··· 摘录文本 ···

下面附脚本和代码，都放在./gear_sonic/scripts目录下即可：

`run_headless_reference_motion_phase1.sh`

#!/usr/bin/env bash
set -euo pipefail

SCRIPT_DIR=$(cd "$(dirname "${BASH_SOURCE[0]}")" && pwd)
REPO_ROOT=$(cd "$SCRIPT_DIR/../.." && pwd)

MOTION_PATH="${1:-$REPO_ROOT/gear_sonic_deploy/reference/example/squat_001__A359}"

OUTPUT_DIR="${2:-$REPO_ROOT/outputs/headless_test}"
STATE_NAME="${3:-sim_states.npz}"

EXTRA_ARGS=()
if [[ $# -gt 3 ]]; then
  EXTRA_ARGS=("${@:4}")
fi

START_TIME=$(date +%s)
finish() {
  local exit_code=$?
  local end_time elapsed
  end_time=$(date +%s)
  elapsed=$((end_time - START_TIME))
  echo "[INFO] Phase 1 shell elapsed: ${elapsed}s (exit=${exit_code})"
}
trap finish EXIT

if [[ ! -d "$REPO_ROOT/.venv_sim" ]]; then
  echo ".venv_sim was not found under $REPO_ROOT" >&2
  echo "Run: bash install_scripts/install_mujoco_sim.sh" >&2
  exit 1
fi

source "$REPO_ROOT/.venv_sim/bin/activate"

···

### 任务目标
接着上面这段 Phase 1 无头运行脚本的最后一行往下写，补出后续内容。

··· 所给条目 ···

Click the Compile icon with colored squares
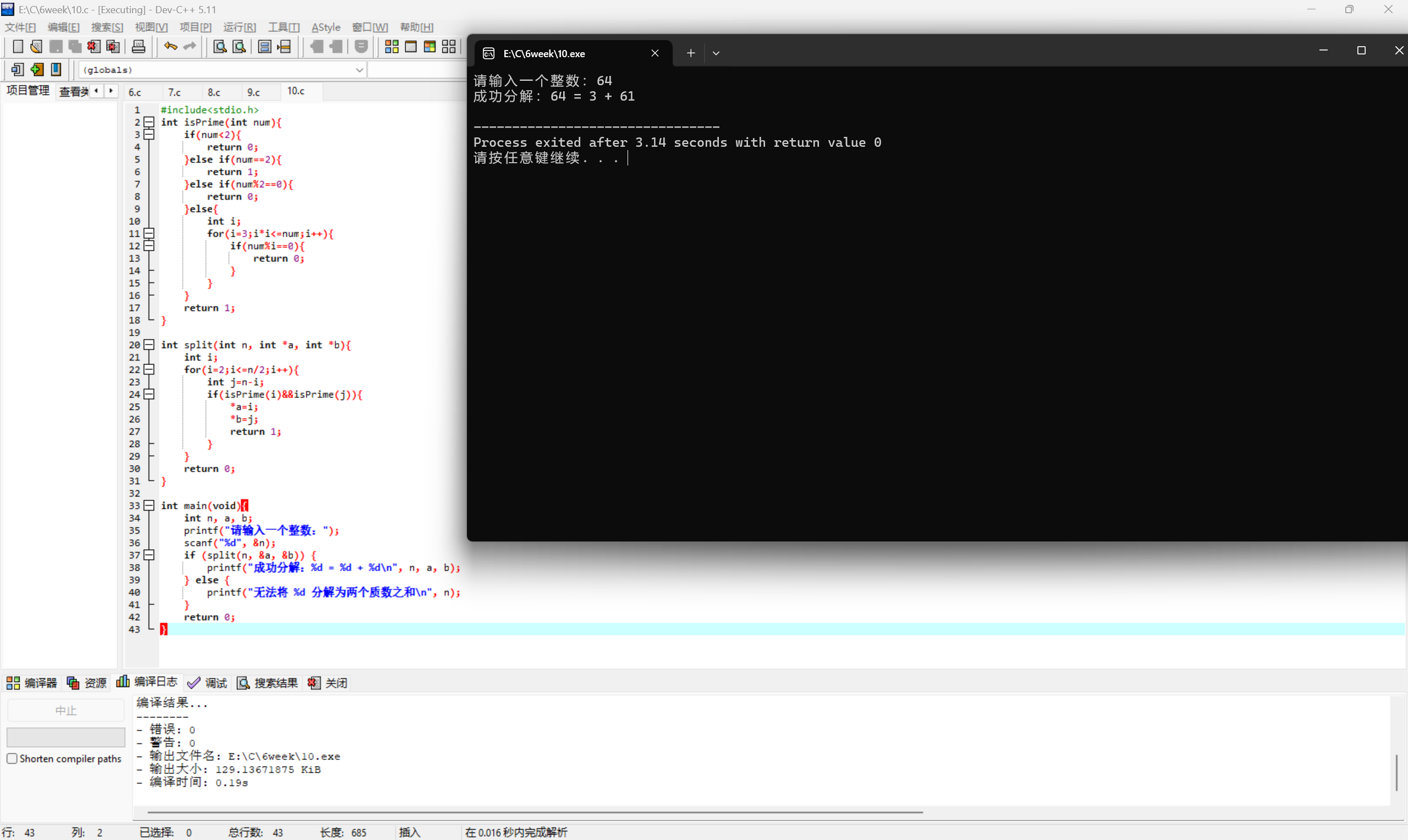Viewport: 1408px width, 840px height. pyautogui.click(x=391, y=46)
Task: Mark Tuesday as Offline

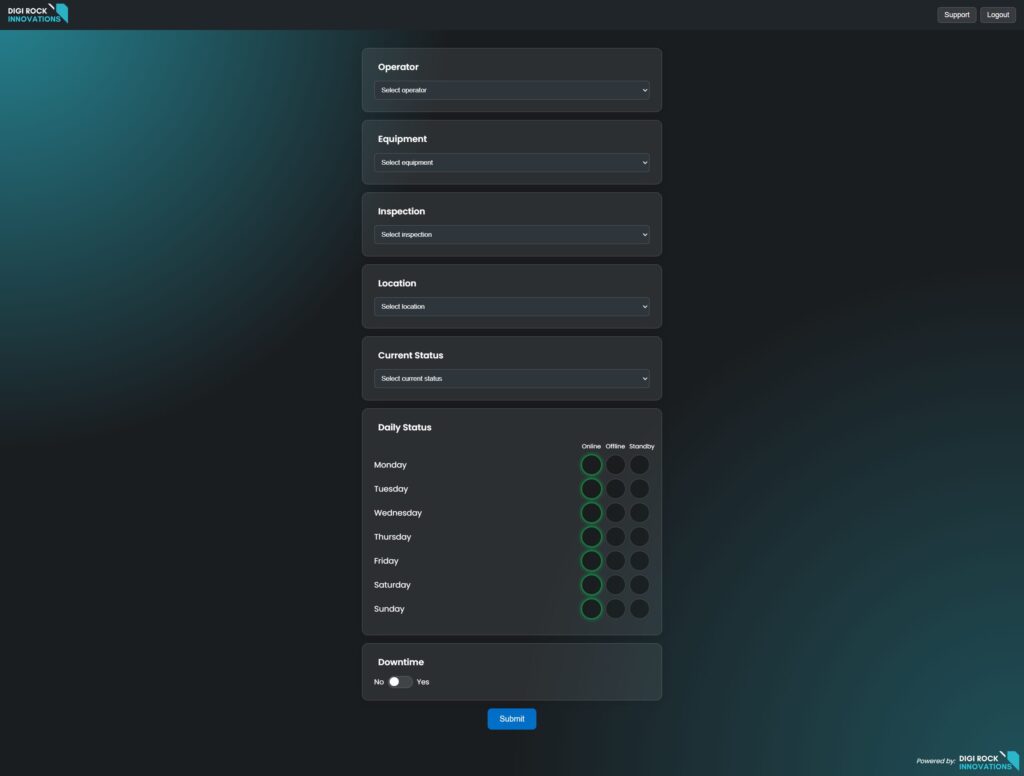Action: [x=615, y=489]
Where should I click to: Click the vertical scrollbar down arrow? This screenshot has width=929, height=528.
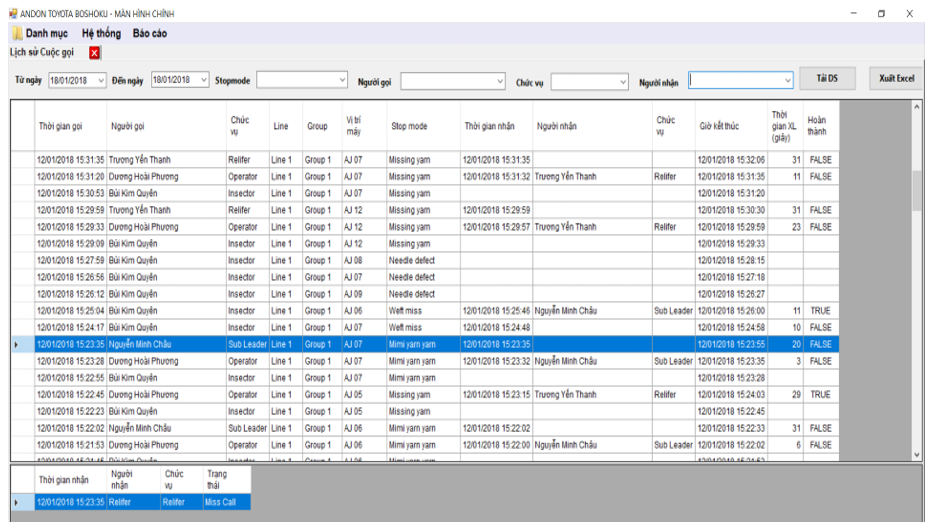(x=917, y=454)
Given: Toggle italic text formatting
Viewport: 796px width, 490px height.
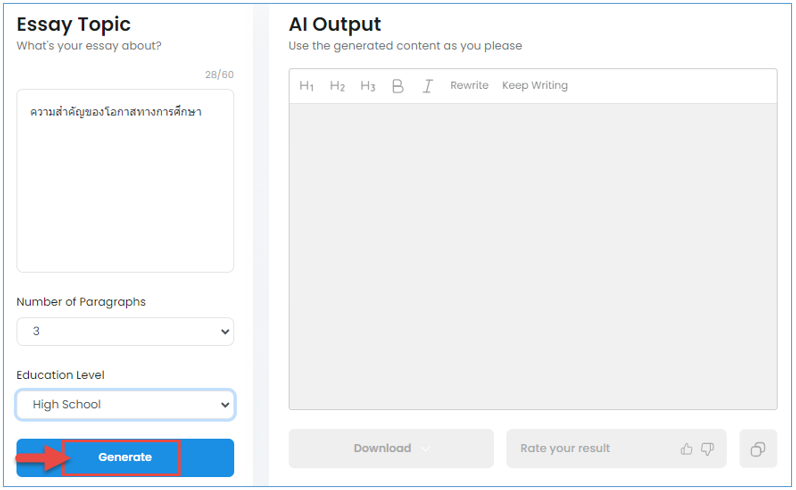Looking at the screenshot, I should (x=427, y=86).
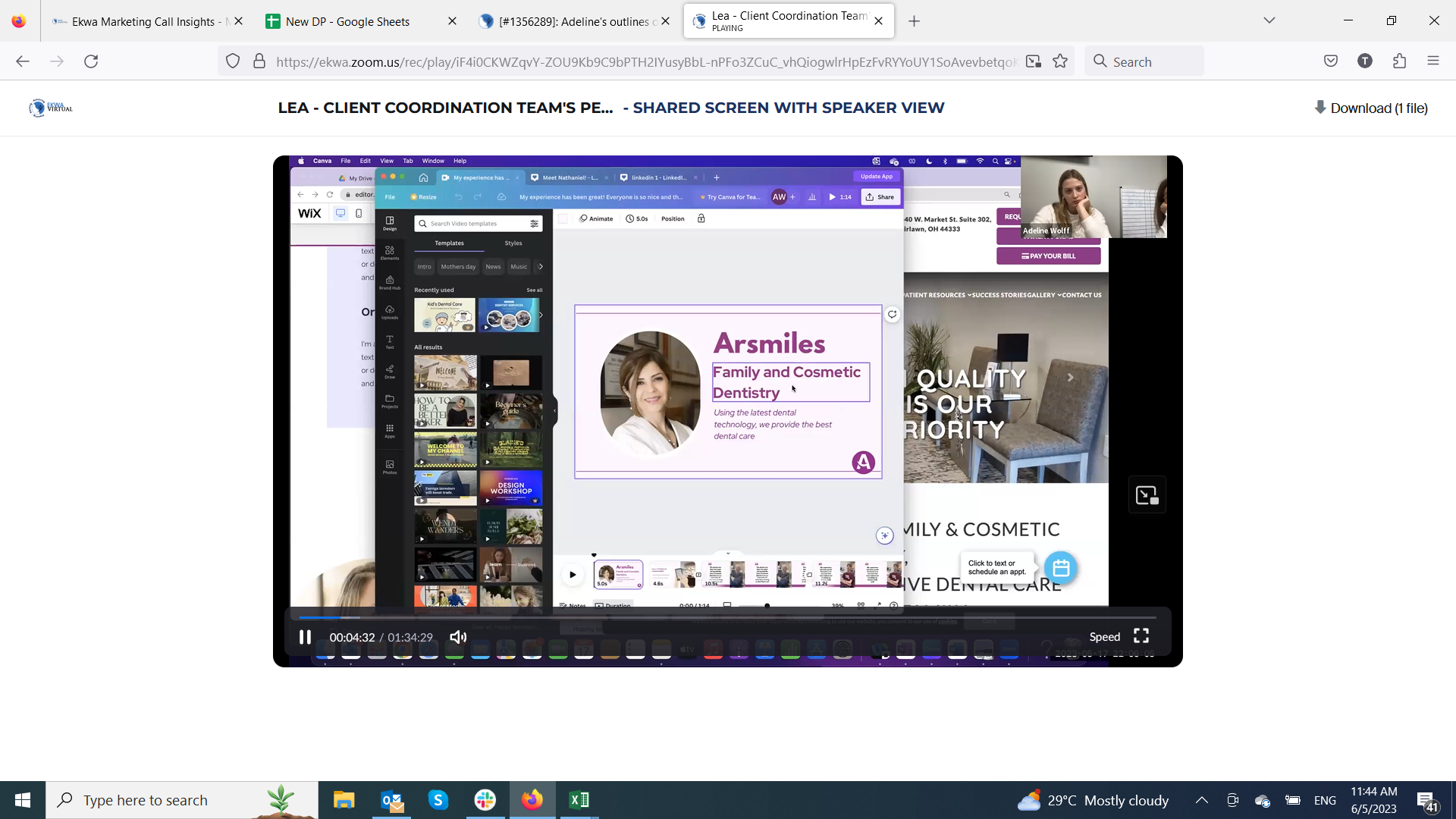Reload the current page
This screenshot has height=819, width=1456.
pos(91,61)

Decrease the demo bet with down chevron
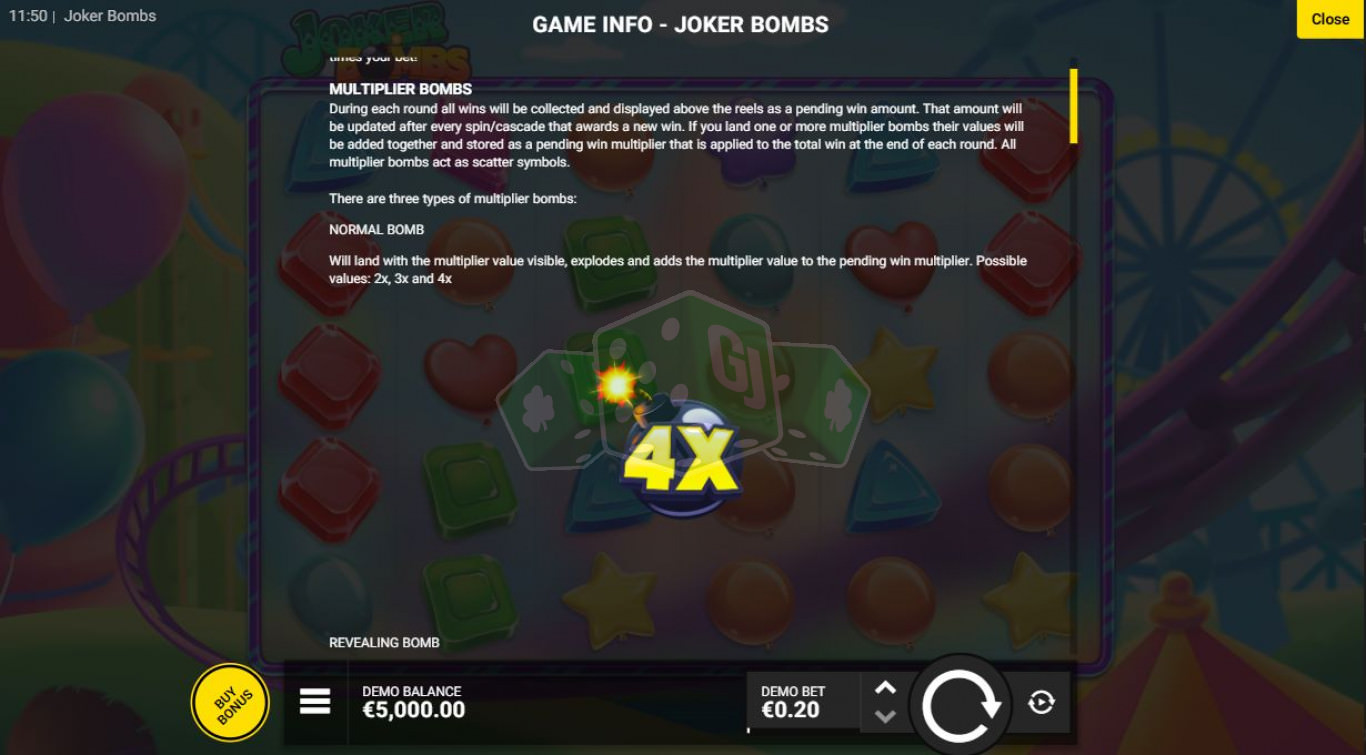coord(886,716)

···

### 回答
python "$SCRIPT_DIR/run_headless_reference_motion_phase1.py" \
  --motion-path "$MOTION_PATH" \
  --output-dir "$OUTPUT_DIR" \
  --state-name "$STATE_NAME" \
  --video-width 1440 \
  --video-height 832 \
  "${EXTRA_ARGS[@]}"

`run_headless_reference_motion_phase1.py`

#!/usr/bin/env python3
"""Run SONIC headless reference motion Phase 1 only and save recorded qpos."""

from __future__ import annotations

import argparse
import os
import subprocess
import threading
import time
from pathlib import Path

import numpy as np

import run_headless_reference_motion as combined


def parse_args() -> argparse.Namespace:
    parser = argparse.ArgumentParser(
        description="Run SONIC reference motion Phase 1 only and save times/qpos snapshots."
    )
    parser.add_argument(
        "--motion-path",
        type=Path,
        default=combined.DEPLOY_ROOT / "reference" / "example",
        help=(
            "Either a motion dataset directory containing subfolders, or a single motion folder "
            "containing joint_pos.csv/body_pos.csv/etc."
        ),
    )
    parser.add_argument(
        "--motion-index",
        type=int,
        default=0,
        help="Motion index inside the dataset directory. Ignored for a single motion folder.",
    )
    parser.add_argument(
        "--output-dir",
        type=Path,
        default=combined.DEFAULT_OUTPUT_DIR,
        help="Directory for the recorded qpos dump and deploy log.",
    )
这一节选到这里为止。